## Exercise directions
Reproduce word for word the part of the Amazon S3 import guide below that opens with the words containing "Introduction" and closes with "an AWS account.".

## Source passage
════════════════

Introduction
There might be a case when you have many CSV, JSON or XML files in Amazon S3 bucket and you want them to be imported straight into a SQL Server table. Here come ZappySys ODBC PowerPack and ZappySys Data Gateway (part of ODBC PowerPack) which will enable you to accomplish that. ZappySys ODBC PowerPack includes powerful Amazon S3 CSV, Amazon S3 JSON and Amazon S3 XML drivers that let you connect to an S3 bucket and read the contents from the files in the bucket. Bringing in ZappySys Data Gateway allows doing that right from a SQL Server. Let’s begin and see how to import Amazon S3 files into SQL Server.
These drivers are related to this article:
Prerequisites
- Have an AWS account.
- Existing Amazon S3 bucket.
- SQL Server instance installed (can be a SQL Server Express LocalDB instance).
- SQL Server Management Studio (SSMS) installed.
- ZappySys ODBC PowerPack installed (must be installed on a Windows machine; can be a different machine than SQL Server is installed on).
Getting started
We will start from a simple example of how to load contacts from a JSON that are located in Amazon S3 bucket, then we will proceed by loading contacts from many XML files that are compressed in ZIP, and finally, we will traverse many folders and subfolders to gather CSVs and load contacts from them.
Step-by-Step – Import JSON file located at Amazon S3 into SQL Server
Open and configure ZappySys Data Gateway
- Assuming you have installed ZappySys ODBC PowerPack using default options (Which also enables Data Gateway Service)
- Search "Gateway" in your start menu and click ZappySys Data Gateway
- First make sure Gateway Service is running (Verify Start icon is disabled)

════════════════

## Information supplied
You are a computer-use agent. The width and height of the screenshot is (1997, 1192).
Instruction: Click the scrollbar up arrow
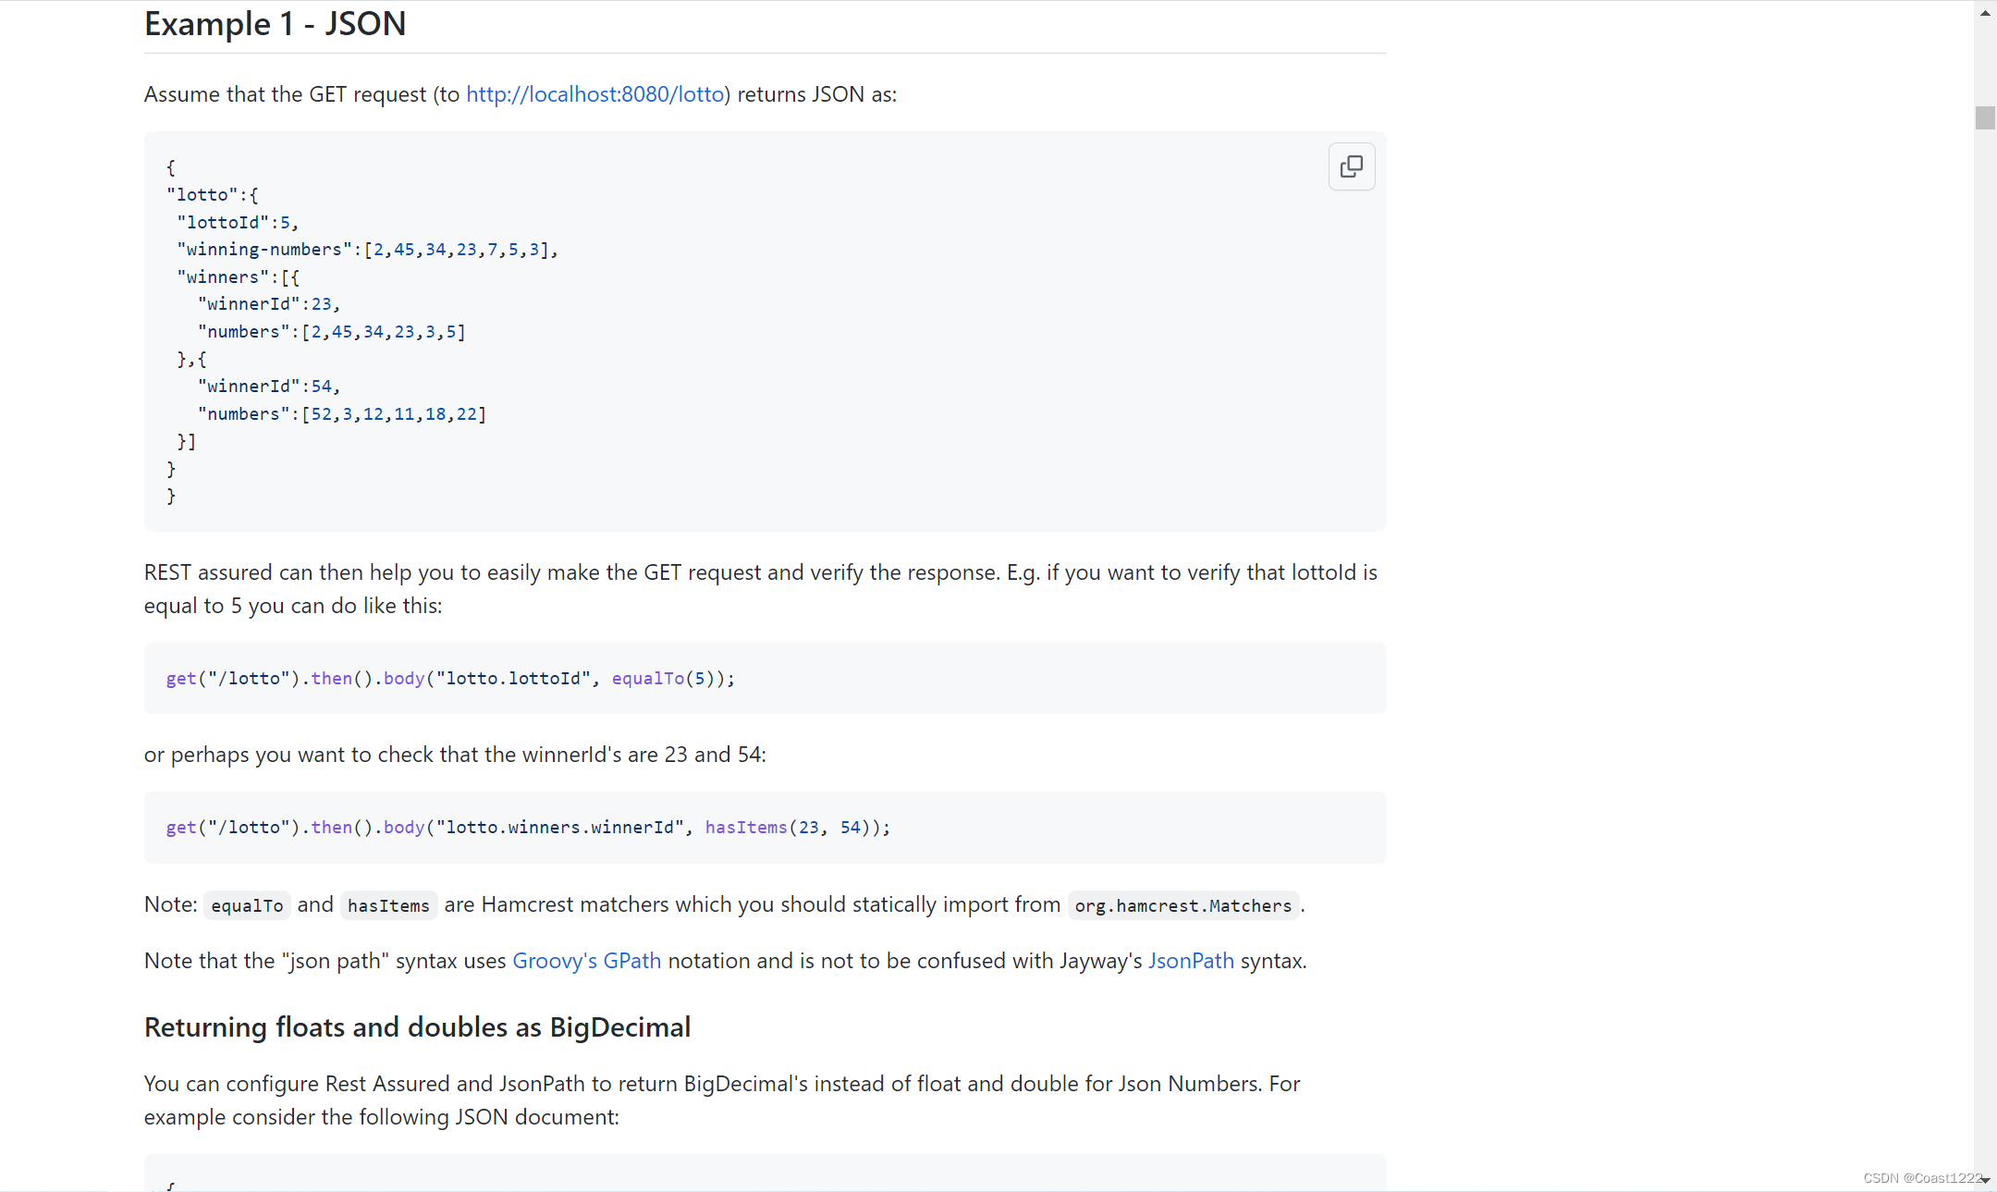tap(1984, 13)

════════════════

## Solution
Introduction
There might be a case when you have many CSV, JSON or XML files in Amazon S3 bucket and you want them to be imported straight into a SQL Server table. Here come ZappySys ODBC PowerPack and ZappySys Data Gateway (part of ODBC PowerPack) which will enable you to accomplish that. ZappySys ODBC PowerPack includes powerful Amazon S3 CSV, Amazon S3 JSON and Amazon S3 XML drivers that let you connect to an S3 bucket and read the contents from the files in the bucket. Bringing in ZappySys Data Gateway allows doing that right from a SQL Server. Let’s begin and see how to import Amazon S3 files into SQL Server.
These drivers are related to this article:
Prerequisites
- Have an AWS account.